2) Plusieurs villes françaises décident de réduire la publicité

La hausse des prix de l’énergie cette année a conduit de nombreuses villes à couper les écrans publicitaires lumineux. Le gouvernement a même pris le relais en interdisant les panneaux lumineux une partie de la nuit. Mais un mouvement plus vaste a été initié dans des agglomérations comme Lyon, Bègles ou Nantes, et il s’est amplifié cette année.
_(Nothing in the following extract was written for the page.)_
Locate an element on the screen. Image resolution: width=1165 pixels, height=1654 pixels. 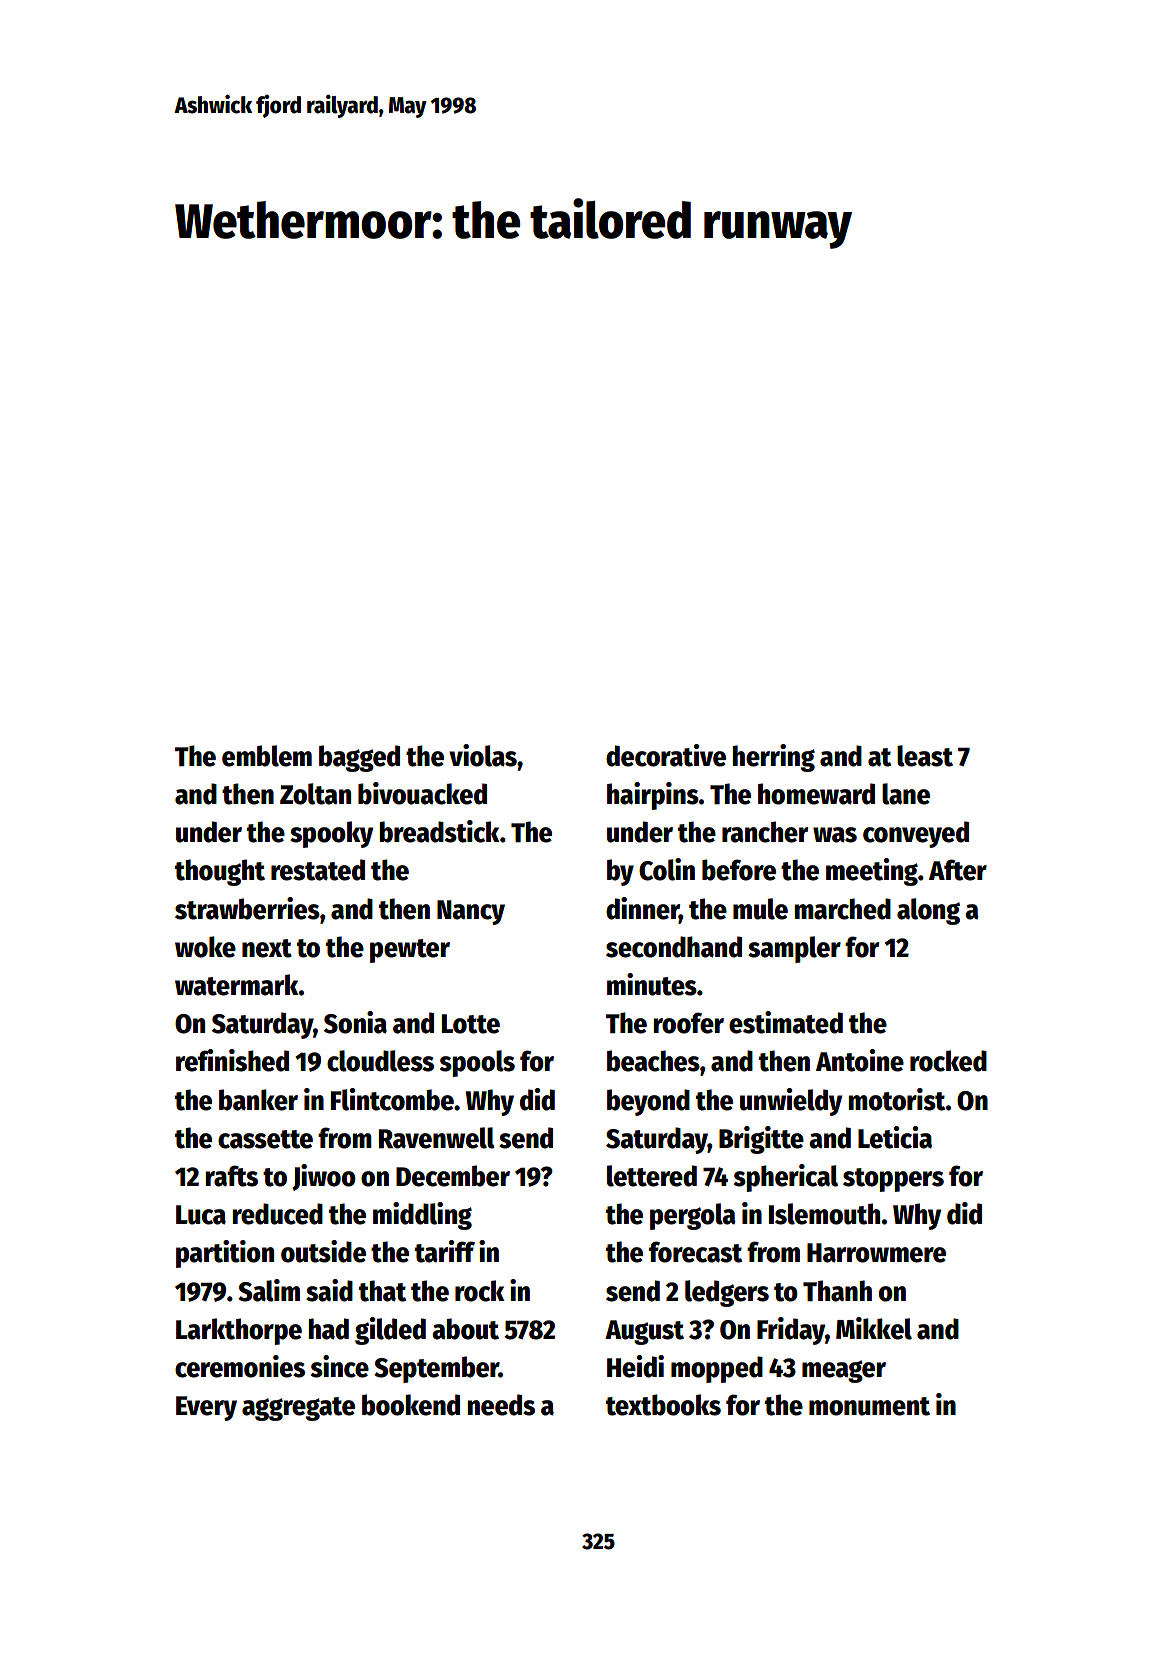
marched is located at coordinates (842, 909).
Les maires de ces villes réduisent le nombre de publicités en centre-ville afin de lutter contre le consumérisme à tout va. Outre la facture énergétique, c’est également l’impact de la surconsommation sur l’environnement et le climat que ces villes tentent de réguler.

3) La France se retire du Traité sur la charte de l’énergie

Signé au début des années 90, le Traité sur la charte de l’énergie (TCE) permet aux investisseurs d’attaquer un État qui change sa politique énergétique dans un sens contraire à leurs intérêts. Plusieurs pays européens ont ainsi été poursuivis en justice et ont dû s’acquitter de sommes faramineuses. En octobre, la France a annoncé sa décision de se retirer de ce traité, accusé de freiner la transition vers des énergies bas carbone. L’Italie l’avait déjà fait en 2016 et d’autres États membres envisagent d’en sortir prochainement. La pression pèse désormais sur la Commission, qui défend une modernisation du TCE plutôt qu’une sortie pure et simple.

4) Les étudiants qui bifurquent commencent à faire bouger les grandes écoles

La fin de l’année scolaire 2022 a été marquée par un mouvement de “bifurcation” des étudiants des grandes écoles françaises. Initié par les jeunes diplômés d’AgroParisTech, qui accusent leur formation de “participer aux ravages sociaux et écologiques en cours”, le mouvement a rapidement fait tache d’huile. Des étudiants des écoles normales supérieures, de HEC ou Polytechnique ont aussi fait part de leur colère contre des formations qui ne prennent pas en compte le risque climatique. Certaines écoles semblent cependant avoir entendu leurs élèves. L’école des Mines a ainsi modifié sa grille de cours pour y inclure la transition énergétique ou encore un parcours sur la biodiversité. 

5) La sobriété fait une entrée fracassante dans le quotidien des Français

C’est contraint et forcé par la crise énergétique que les ménages, les entreprises et les administrations ont dû revoir leurs modes de consommation cette année. Une idée aura toutefois fait son chemin, celle de la sobriété qui permet de réduire notre dépendance aux énergies fossiles. Elle avait déjà été défendue par plusieurs organismes. Entre le rapport du Giec, celui de l’Agence internationale de l’énergie (AIE), ou encore l’Ademe, tous ont souligné l’importance de la sobriété comme moyen de réduire les émissions de gaz à effet de serre. La hausse des prix de l’énergie et les difficultés d’approvisionnement causées par la guerre en Ukraine ont accéléré la prise en compte d’un concept qui était jusqu’alors éclipsé par les impératifs de croissance.